3. 私物を返さない・書類を出さないと嫌がらせをされる
退職後に必要な書類(離職票・源泉徴収票など)や、会社に置いてある私物の返却が遅れるケースがあります。
なかには、上司が意図的に返却を引き延ばしたり、「取りに来い」と強要することもあります。
4. 同僚を通じて間接的に圧をかけられる
上司が直接連絡できない場合、同僚に「どういうつもりなのか聞いて」と伝えさせるケースもあります。
退職代行利用者にとっては、心理的負担が大きくなる典型的なトラブルです。
上司とのトラブルを回避するためのポイント
1. 退職代行会社は「労働組合型」か「弁護士型」を選ぶ
退職代行には以下の三種類があります。
- 民間業者型(交渉不可)
- 労働組合型(交渉可能)
- 弁護士型(全ての交渉可能)
トラブルになりやすいのは民間業者型です。

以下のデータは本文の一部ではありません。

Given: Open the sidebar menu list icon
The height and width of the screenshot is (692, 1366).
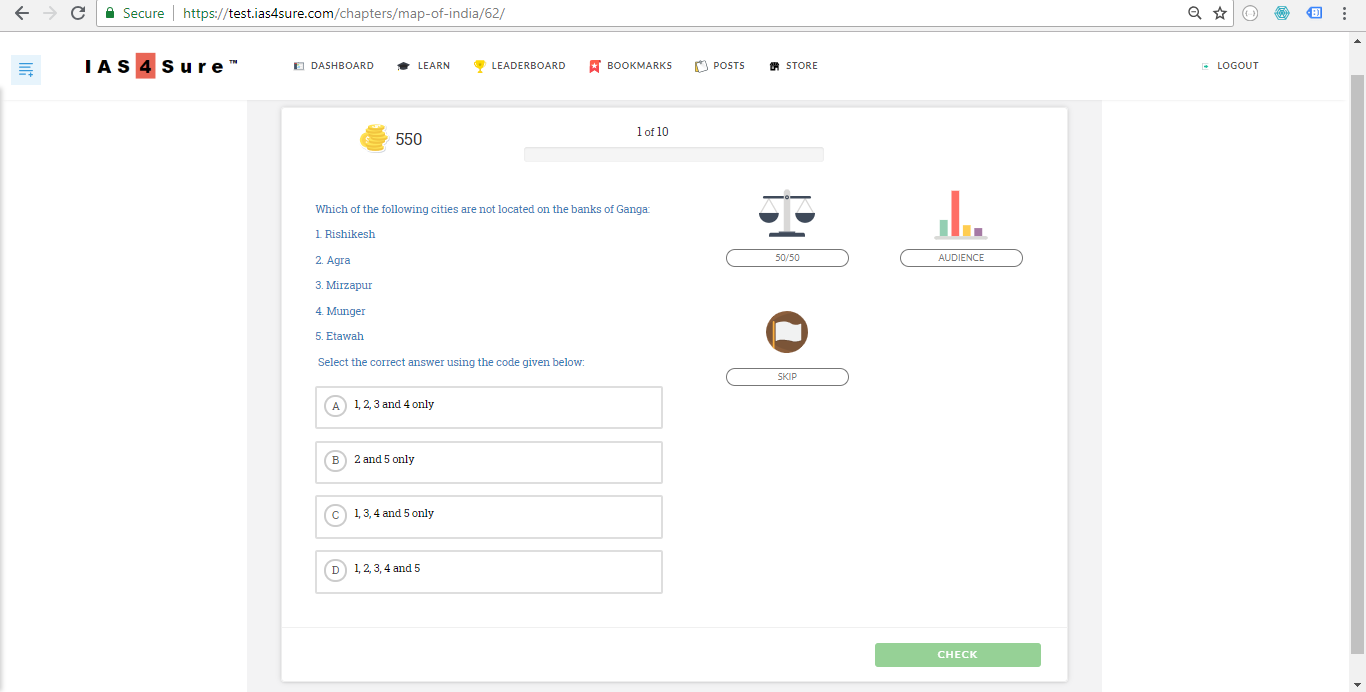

会社との交渉ができないため、上司が強硬な態度を取ると対応が難しくなります。トラブル回避を重視するなら、労働組合型か弁護士型が安全です。
2. 事前に退職代行へ「連絡遮断」を依頼しておく
上司から連絡が来るのを防ぐために、代行会社に以下を依頼できます。
- 「本人に直接連絡しないよう伝えてほしい」
- 「私物返却は郵送で対応するよう依頼してほしい」
- 「書類はすべて郵送で送るよう指示してほしい」
代行会社から企業へしっかり伝えてもらうことで、個人への直接連絡を大きく減らせます。
3. 有給残数・社内規則を事前に把握しておく
上司とのトラブルの多くは、有給取得や退職日の扱いによって発生します。
- 有給残数
- 就業規則の退職項目
- 返却物・貸与物のリスト
これらを事前に把握しておけば、代行会社が正確に企業へ伝えられ、誤解によるトラブルが減ります。
4. 私物の整理は退職代行依頼前に済ませておく
職場に私物を残したまま退職代行を使うと、上司が嫌がらせとして返却を遅らせる可能性があります。できるだけ以下を事前に済ませておきましょう。
- ロッカーの整理
- 机周りの片付け
- 私物の持ち帰り
これだけでトラブル率は大幅に下がります。
5. 記録(エビデンス)を残しておく
トラブルに発展した場合に備え、以下の記録を残しておきましょう。
- 就業規則のコピー
- 出勤簿・LINE・メールの履歴
- 会社とのやり取りのスクショ
万一、上司が不当な言動をした場合でも、証拠があれば法的対応が可能になります。
まとめ
退職代行は非常に便利なサービスですが、上司とのトラブルが起こる可能性はゼロではありません。特に、法的知識が不足した管理職や、感情的に反応する職場では問題が起きやすくなります。
しかし、事前準備・業者選び・連絡遮断の依頼などを行えば、多くのトラブルは未然に防ぐことができます。
安心して退職代行を利用するためにも、正しい知識と対策を身につけ、安全に次のステップへ進みましょう。